Исихара все еще продолжал свои вихляния и причмокивая, он то и дело проводил указательным пальцем взад-вперед у своего рта. Всем было понятно, что ему что-то очень не нравится, но что именно, он пока не пожелал сообщить.
— Только не говорите мне, что вы ничего не поняли! — Исихара повернулся лицом к собравшимся и заслонил своим туловищем телеэкран. — Все это полная херня, что сказал тот придурок!
— Какой придурок? — отозвался Канесиро.
Вместо ответа Исихара треснул его по голове телевизионным пультом. Из пульта вылетели две пальчиковые батарейки и покатились по полу.
— Зачем вы меня ударили? — застонал Канесиро, схватившись за ушибленное место.
— О, прости, — сказал Исихара. — Просто, когда я увидел, как эти деятели лупят почем зря водителей, мне захотелось поступить точно также. Но вы сами отчасти виноваты… Спрашиваете меня, кто этот придурок! Дети! Кто из вас помнит, что сказал этот дурак? Что первой заботой властей является безопасность жителей Фукуоки. А это означает, что у них — у правительства-нет никаких средств справиться с проблемой! Ничего они не могут! Йо-у! Это и есть то, что называется антиномией, йо-у! Что, разве не интересно, а?
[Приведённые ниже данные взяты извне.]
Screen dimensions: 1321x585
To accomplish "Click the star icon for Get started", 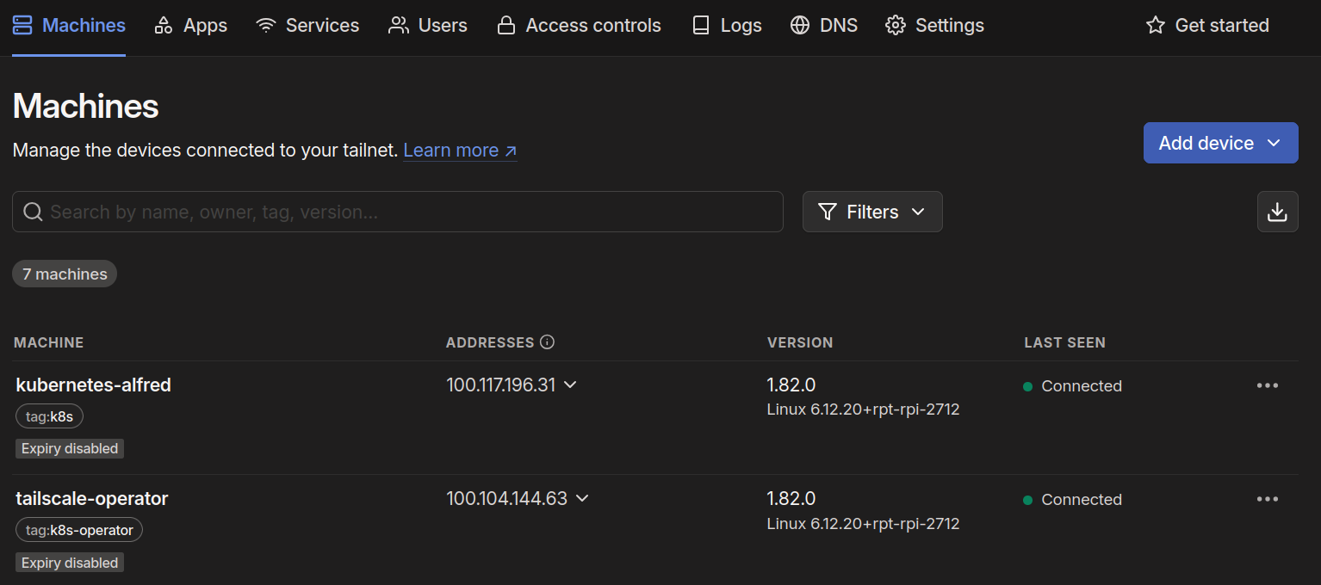I will coord(1155,26).
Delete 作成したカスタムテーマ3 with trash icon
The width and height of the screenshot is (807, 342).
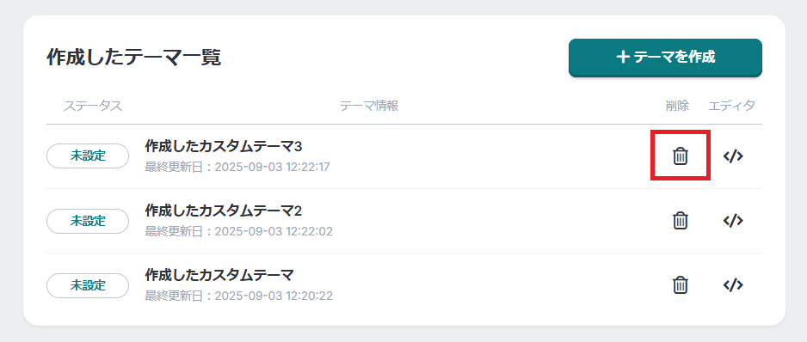[681, 156]
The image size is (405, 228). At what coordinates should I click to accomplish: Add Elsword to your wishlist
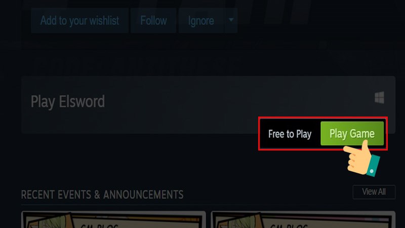pyautogui.click(x=79, y=20)
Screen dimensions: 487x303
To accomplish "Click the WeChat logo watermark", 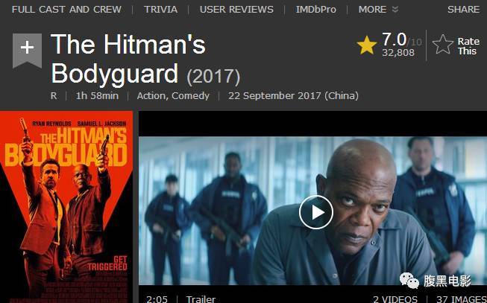I will (x=409, y=281).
Тем временем на телеэкране, наполовину скрытом телесами Исихары, возникло изображение полицейских, которые спешно разбирали возведенную ими баррикаду из заостренных балок, за которой стояло два бронированных автомобиля, чтобы открыть съезд с шоссе. Броневики начали маневрировать — видимо, поступило предупреждение о том, что машины с северокорейскими солдатами приближаются.
— Исихара-сан, нам не видно! — произнес Канесиро, на всякий случай прикрыв голову руками.
Исихара раздраженно топнул, передвинулся в сторону, не прекращая при этом вихлять бедрами.